Erano stati condannati Salvatore Buzzi a 19 anni di reclusione al termine e a 20 anni Massimo Carminati, al termine della sentenza di primo grado. Per il secondo grado di giudizio, pur riconoscendo l'associazione mafiosa del sodalizio, le pene erano state leggermente riviste al ribasso con Carminati che venne condannato a 14 anni e mezzo, e Buzzi a 18 anni e 4 mesi, pene che ora saranno nuovamente ricalcolate alla luce della decisione della Cassazione.
Le richieste di condanne per gli altri imputati
Il procuratore generale ha chiesto l'assoluzione per Antonio Esposito. Chieste nuove pene per alcuni degli imputati che stanno affrontando il rito ordinario: Pierpaolo Pedetti (2 anni e 1 mese), Angelo Scozzafava (2 anni e 3 mesi), Agostino Gaglianone (3 anni e 1 mese), Claudio Bolla (3 anni e 2 mesi). Sono invece tredici gli imputati che hanno chiesto di patteggiare la pena, ci sono tra questi Luca Gramazio (5 anni e 7 mesi), Fabrizio Franco Testa (6 anni), Riccardo Brugia (7 anni). Richieste di concordato di pena che dovranno ora essere valutate dai giudici della Prima Corte.

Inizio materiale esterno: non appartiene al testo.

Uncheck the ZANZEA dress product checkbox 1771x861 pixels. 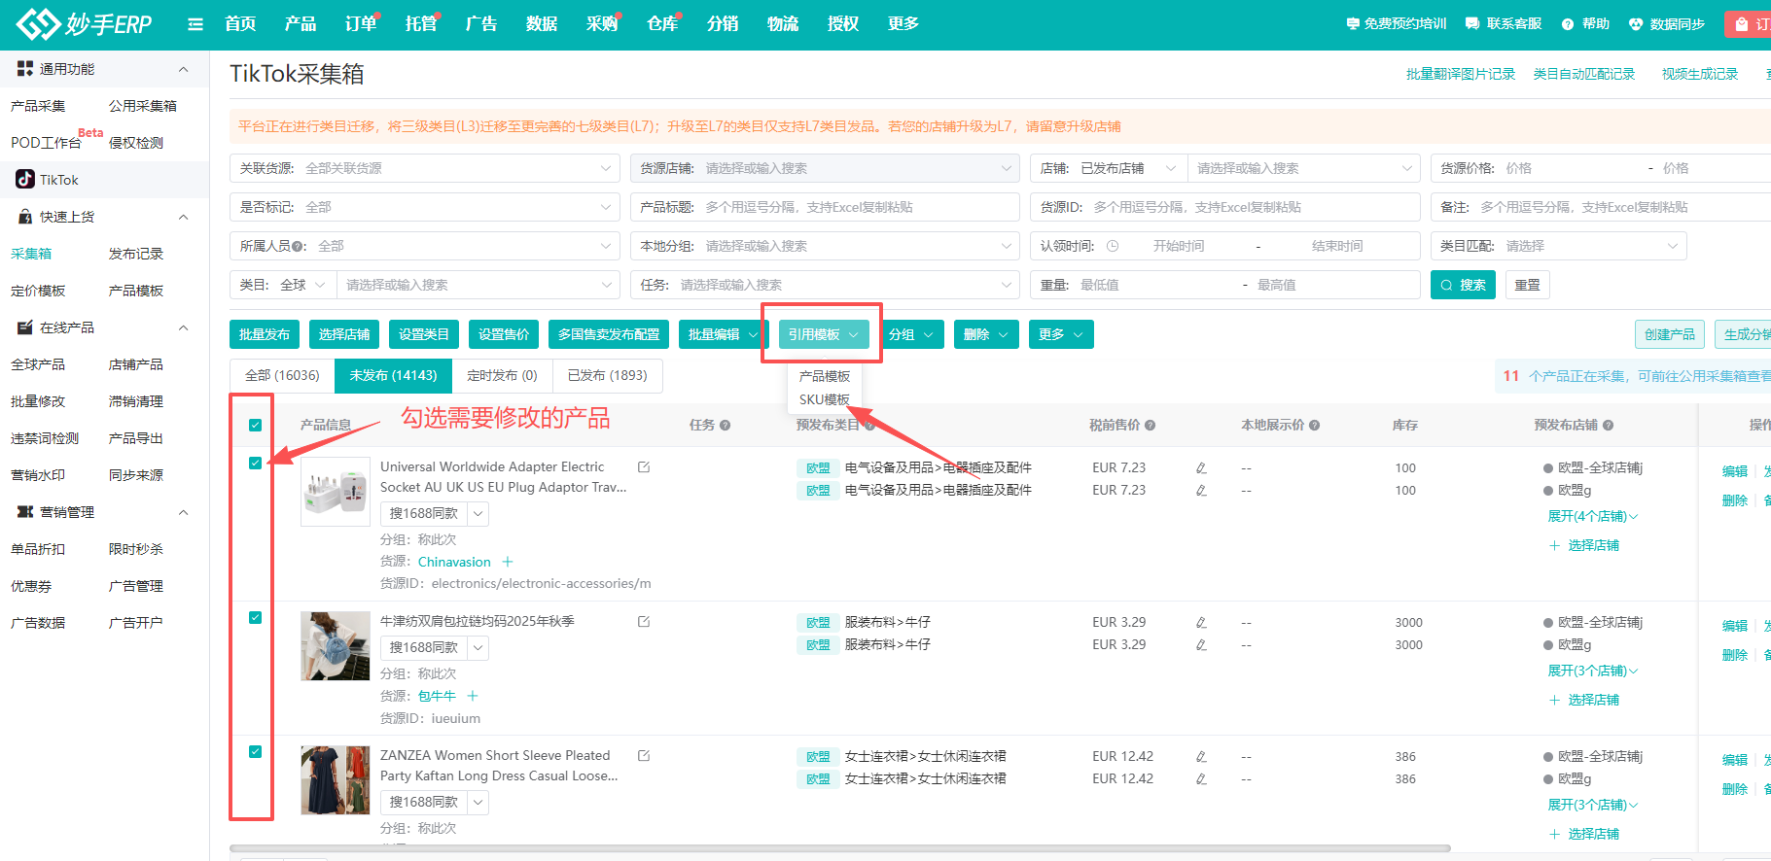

Se Massimo Carminati non ha rilasciato dichiarazioni al di fuori dell'iter processuale, Salvatore Buzzi dopo la pubblicazione di un libro è intervenuto numerose volte in televisione e sulla stampa, rivendicando la sua innocenza rispetto all'essere al vertice di un'associazione di stampo mafioso, attaccando il sistema politico che lo avrebbe condannato dopo averlo usato.